EXTREME CLOSE-UP A new imaging technique could give scientists unprecedented views into cells and other objects at the nanoscale. Pictured is a mathematically reconstructed image of a microscopic test object with circular grooves (top left), based on multiple diffraction patterns. Click on the image for more. Science/AAAS

“You should be able to image most macromolecular assemblies inside the cell”, such as proteins and DNA, says Pierre Thibault, a physicist at the Paul Scherrer Institute in Villigen, Switzerland who leads the team that reports the new technique in the July 18 Science.

Also, “it’s certainly a very important tool for nanotechnology,” Thibault says. The best light microscopes can’t distinguish features smaller than 200 nanometers. But images made with the new technique, called scanning X-ray diffraction microscopy, reveal features as small as 10 nanometers.
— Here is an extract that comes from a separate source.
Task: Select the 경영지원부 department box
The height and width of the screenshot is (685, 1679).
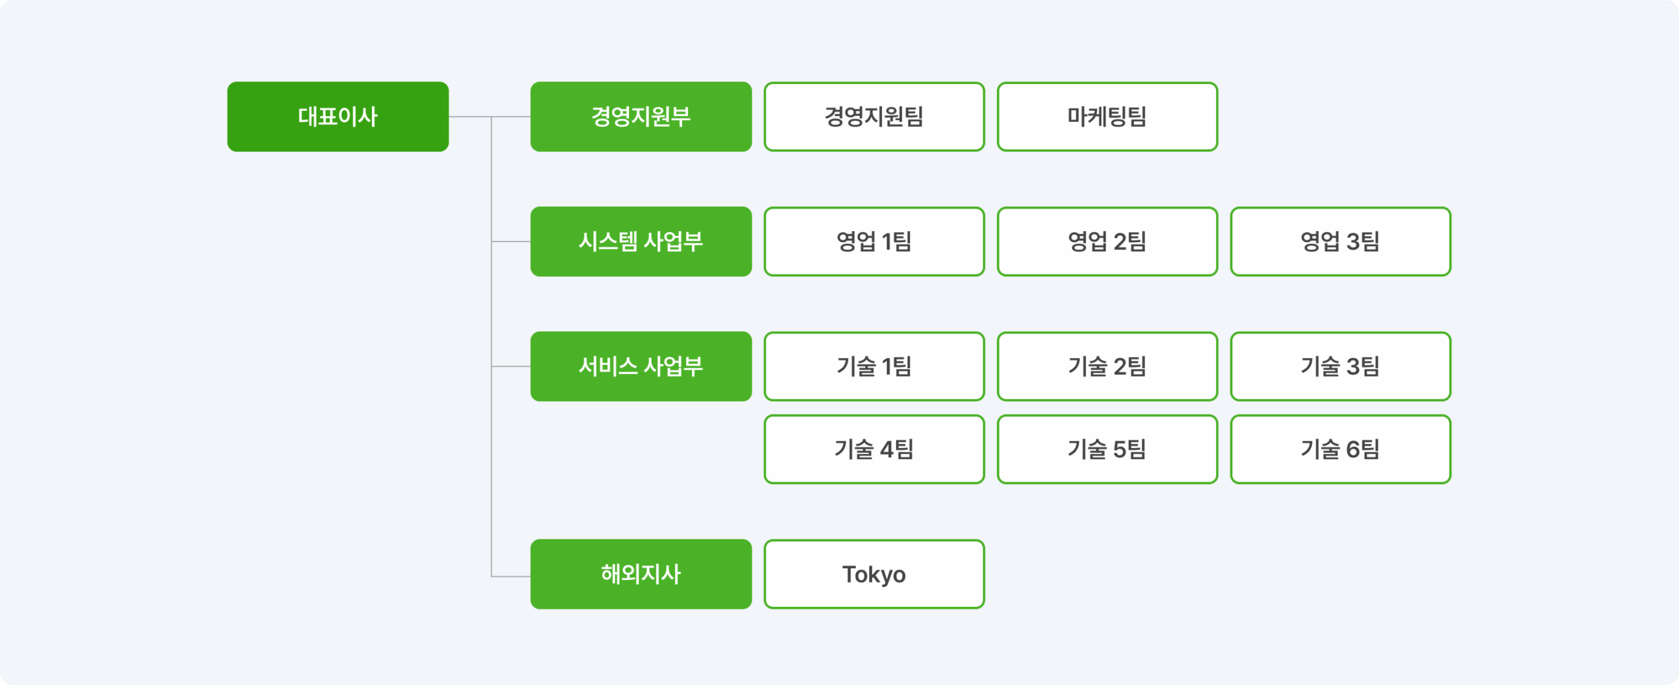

Electron microscopes can “see” details as small as 0.2 nanometers, but since electrons don’t penetrate far into most materials, only the surface gets imaged. X-rays penetrate materials much better, allowing the new technique to peer into objects tens of thousands of nanometers thick — about the size of most plant or animal cells.

“It’s an important development,” comments Jianwei Miao, a physicist at the University of California, Los Angeles who helped pioneer a related X-ray imaging technique. “The image is much better quality compared to previous ones.”

To make an image, Thibault and his colleagues scanned a specimen with an X-ray beam focused into a spot 300 nanometers across. For each point in the specimen, a high-speed photon detector recorded the X-rays that had passed through the specimen and spread out into a diffraction pattern — akin to the rainbow produced by a prism. Using the series of diffraction patterns, the scientists could mathematically reconstruct the image. “Our method should be easy to apply for 3-D imaging also,” Thibault adds.